### [REQUIREMENT]
Go through the data line by line. Copy each one holding the string "computer".

(SUPPLIED INFORMATION begins)

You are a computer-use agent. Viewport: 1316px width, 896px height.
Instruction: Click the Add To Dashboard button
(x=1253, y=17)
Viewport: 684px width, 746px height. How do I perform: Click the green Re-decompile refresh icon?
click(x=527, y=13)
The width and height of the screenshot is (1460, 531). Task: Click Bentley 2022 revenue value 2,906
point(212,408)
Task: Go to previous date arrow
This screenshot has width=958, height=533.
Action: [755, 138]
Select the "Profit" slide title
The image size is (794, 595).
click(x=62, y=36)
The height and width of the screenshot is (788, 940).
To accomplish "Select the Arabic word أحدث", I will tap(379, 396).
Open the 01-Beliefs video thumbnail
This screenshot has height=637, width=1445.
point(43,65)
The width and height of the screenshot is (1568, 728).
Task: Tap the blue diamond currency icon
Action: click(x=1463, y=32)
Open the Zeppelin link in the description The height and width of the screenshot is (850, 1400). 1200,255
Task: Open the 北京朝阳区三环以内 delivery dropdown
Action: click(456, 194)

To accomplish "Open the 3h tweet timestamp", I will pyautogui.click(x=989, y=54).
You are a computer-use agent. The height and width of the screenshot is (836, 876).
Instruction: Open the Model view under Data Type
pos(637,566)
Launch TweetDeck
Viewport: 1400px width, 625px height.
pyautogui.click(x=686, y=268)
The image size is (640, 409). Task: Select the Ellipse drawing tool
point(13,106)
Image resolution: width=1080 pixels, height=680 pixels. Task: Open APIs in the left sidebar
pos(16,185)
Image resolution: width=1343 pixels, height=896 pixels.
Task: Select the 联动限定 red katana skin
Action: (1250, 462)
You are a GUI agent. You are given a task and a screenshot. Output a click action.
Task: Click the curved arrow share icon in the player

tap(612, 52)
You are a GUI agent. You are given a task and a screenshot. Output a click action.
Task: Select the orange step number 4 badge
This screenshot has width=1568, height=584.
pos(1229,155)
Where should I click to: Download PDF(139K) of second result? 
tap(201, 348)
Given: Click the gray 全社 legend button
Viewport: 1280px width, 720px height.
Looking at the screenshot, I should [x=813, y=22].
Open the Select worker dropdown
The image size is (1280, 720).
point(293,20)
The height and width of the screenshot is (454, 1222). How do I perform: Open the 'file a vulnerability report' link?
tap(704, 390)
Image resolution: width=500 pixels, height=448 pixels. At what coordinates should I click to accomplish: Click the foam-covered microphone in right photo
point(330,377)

(SUPPLIED INFORMATION ends)

### [EXERCISE RESULT]
You are a computer-use agent. Viewport: 1316px width, 896px height.
You are a computer-use agent. The height and width of the screenshot is (836, 876).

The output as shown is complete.